CLEVELAND — The Indians will induct sluggers Jim Thome, Albert Belle and Frank Robinson, the first black manager in baseball history, into their Hall of Fame this summer.
The trio will be enshrined along with the late Charlie Jamieson, a member of Cleveland’s 1920 World Series champion team, during a ceremony at Progressive Field before the July 30 game against the Oakland Athletics.
Thome ended his career with 612 homers, a team-record 337 of them as a member of the Indians. He debuted with Cleveland as a slender third baseman but blossomed into one of the game’s most powerful hitters.
"You look at, over the years, the organization, all the great players that have come through here and that have their numbers retired and are in the Hall of Fame. To be a part of that is humbling, but cool," the 45-year-old Thome said Friday night.
Thome was honored by the Indians during the 2014 season with a statue outside Progressive Field’s center-field gate. He said this tribute ranks among the greatest he’s received.
"(It’s) as big as there is because it shows the organization cares about you," he said. "Similar to the statue, they just don’t put guys in the Hall of Fame. You have to earn that and to be in it and to go in with a guy like Albert is pretty special."

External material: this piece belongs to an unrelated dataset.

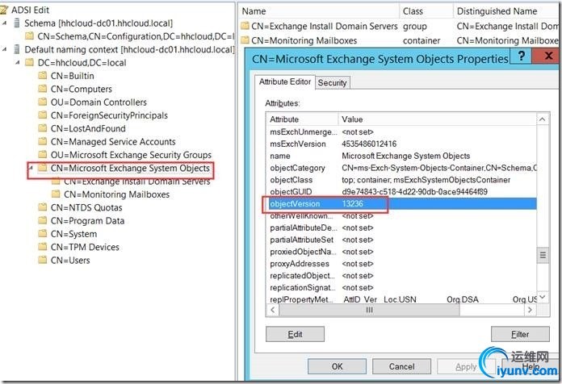Collapse the DC=hhcloud,DC=local node
The image size is (562, 384).
coord(17,63)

Thome and the combative Belle powered the Indians resurgence in the 1990s when the team had one of the most fearsome lineups in the majors.
Belle is second in career home runs in an Indians uniform with 242. He remains the only player in major league history to have hit 50 home runs and 52 doubles in the same season, a feat he accomplished in 1995 when Cleveland reached the World Series.

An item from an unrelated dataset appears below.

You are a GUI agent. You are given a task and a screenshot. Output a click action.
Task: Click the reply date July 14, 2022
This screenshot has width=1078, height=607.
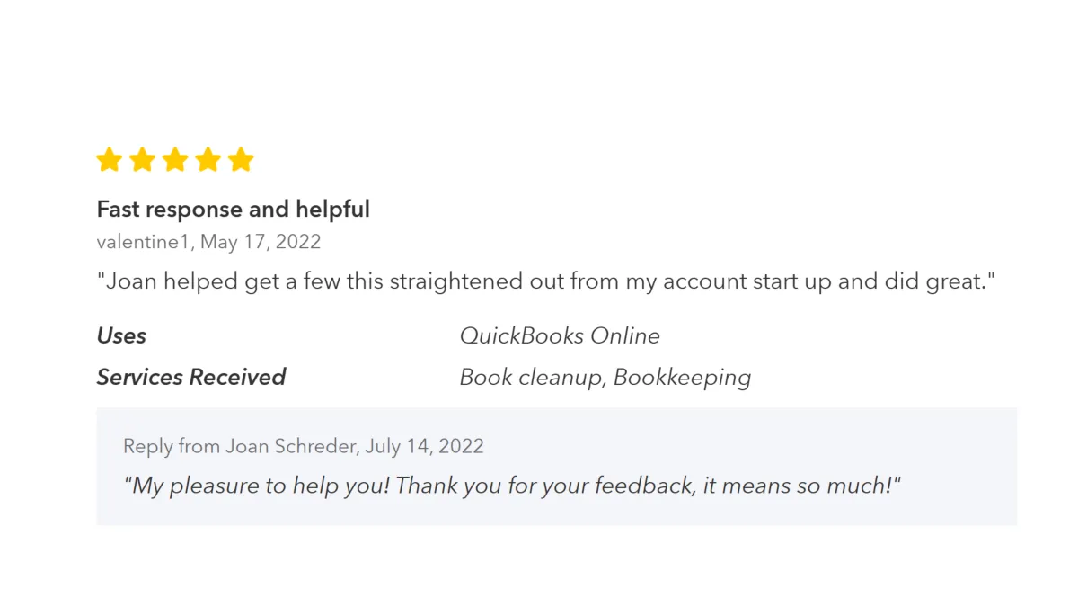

"Albert was a true competitor," Thome said. "He competed at a level I don’t think, personally, I’ve ever seen. He was one of the most tenacious, not only right-handed hitters, but when it was clutch time, for me, he was as good as there was."
Belle rarely participates in team activities in Cleveland. He didn’t attend the 20th anniversary of the 1995 club.
Thome said hopes this honor might change Belle’s approach.
"It would be wonderful" if Belle attended the enshrinement, Thome said. "I think it would be great for him, personally, but I think it would be great for the city."
Robinson broke the color barrier for managers with Cleveland in 1974 and served three seasons as a player/manager. He hit 586 career home runs, was the MVP in both leagues and is a member of the baseball Hall of Fame.